I used to have pretty solid game and my life would involve multiple women at once. It was great but I wasn't remotely thinking long term. Now I am and have gone soft. You might recall a few posts back where I thought I found my mojo again. I did not. Somewhere on the date the woman realizes I am not much of a challenge and thats that. Disinterest. Imperceptible to both them and myself. I know this game. I used to deftly maneuver around it. But it required BS. I had hoped I would be able to step away from it. Think I might need to awaken Mr. Hyde again and see what happens.

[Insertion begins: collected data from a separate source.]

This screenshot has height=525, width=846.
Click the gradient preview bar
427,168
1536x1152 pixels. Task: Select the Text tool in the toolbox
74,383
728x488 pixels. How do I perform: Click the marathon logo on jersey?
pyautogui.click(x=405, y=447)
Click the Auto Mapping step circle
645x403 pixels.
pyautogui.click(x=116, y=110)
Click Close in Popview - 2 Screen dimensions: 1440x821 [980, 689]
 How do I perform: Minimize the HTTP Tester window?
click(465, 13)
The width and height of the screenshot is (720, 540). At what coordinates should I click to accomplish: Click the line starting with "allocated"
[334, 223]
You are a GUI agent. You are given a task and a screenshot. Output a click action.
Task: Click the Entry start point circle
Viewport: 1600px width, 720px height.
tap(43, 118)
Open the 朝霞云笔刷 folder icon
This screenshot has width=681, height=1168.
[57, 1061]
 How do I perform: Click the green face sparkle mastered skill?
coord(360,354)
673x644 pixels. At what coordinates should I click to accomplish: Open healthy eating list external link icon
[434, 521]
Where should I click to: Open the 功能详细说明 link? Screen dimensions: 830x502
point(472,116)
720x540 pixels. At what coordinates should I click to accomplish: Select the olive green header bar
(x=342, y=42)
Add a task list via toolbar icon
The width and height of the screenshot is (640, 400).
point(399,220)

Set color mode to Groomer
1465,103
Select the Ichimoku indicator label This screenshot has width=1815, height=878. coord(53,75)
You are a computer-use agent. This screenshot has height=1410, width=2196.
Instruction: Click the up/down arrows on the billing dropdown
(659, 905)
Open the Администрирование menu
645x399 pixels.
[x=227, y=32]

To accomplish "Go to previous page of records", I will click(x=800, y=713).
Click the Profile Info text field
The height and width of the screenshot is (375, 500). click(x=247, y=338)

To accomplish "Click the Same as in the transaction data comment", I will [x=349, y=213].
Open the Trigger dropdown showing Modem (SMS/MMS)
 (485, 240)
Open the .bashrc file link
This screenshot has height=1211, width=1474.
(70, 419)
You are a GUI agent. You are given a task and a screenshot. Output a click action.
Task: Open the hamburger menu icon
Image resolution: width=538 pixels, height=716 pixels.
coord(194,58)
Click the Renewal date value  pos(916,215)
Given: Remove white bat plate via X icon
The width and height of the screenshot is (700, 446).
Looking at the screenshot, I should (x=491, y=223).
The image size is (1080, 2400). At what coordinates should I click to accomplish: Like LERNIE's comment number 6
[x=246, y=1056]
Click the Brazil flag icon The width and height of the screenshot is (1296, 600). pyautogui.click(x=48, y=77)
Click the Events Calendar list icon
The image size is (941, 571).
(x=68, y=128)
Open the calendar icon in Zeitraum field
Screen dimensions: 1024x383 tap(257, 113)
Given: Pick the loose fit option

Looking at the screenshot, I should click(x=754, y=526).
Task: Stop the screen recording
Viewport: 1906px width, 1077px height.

Speaking of going soft, this is probably the longest sexless streak I have ever been on. I believe its pushing beyond 3 months. Strangely I am not clawing at the walls or anything. Its actually the opposite. When you're getting it regularly you want it more. When you go without you start to not even really want it. Its like nature is saying ok this guy is useless evolutionarily so instilling drive is a waste of our time here.

But Im approaching my mid thirties now (jeeeeesus) and I am definitely noticing a drop in libido. Working out helps but really I am not consumed with sex like I was in my teens and twenties. I remember times when my libido was a raging behemoth and I wanted to impregnate 97% of the women i would meet. I sort of miss it but I dont. It owned me. If I could have channeled half of that desire into my finances or hobbies I would be much better off now. Pretty sure that's a standard regret for lots of guys. No time like the present! Turn away from the hoohah! Focus on yourself dammit!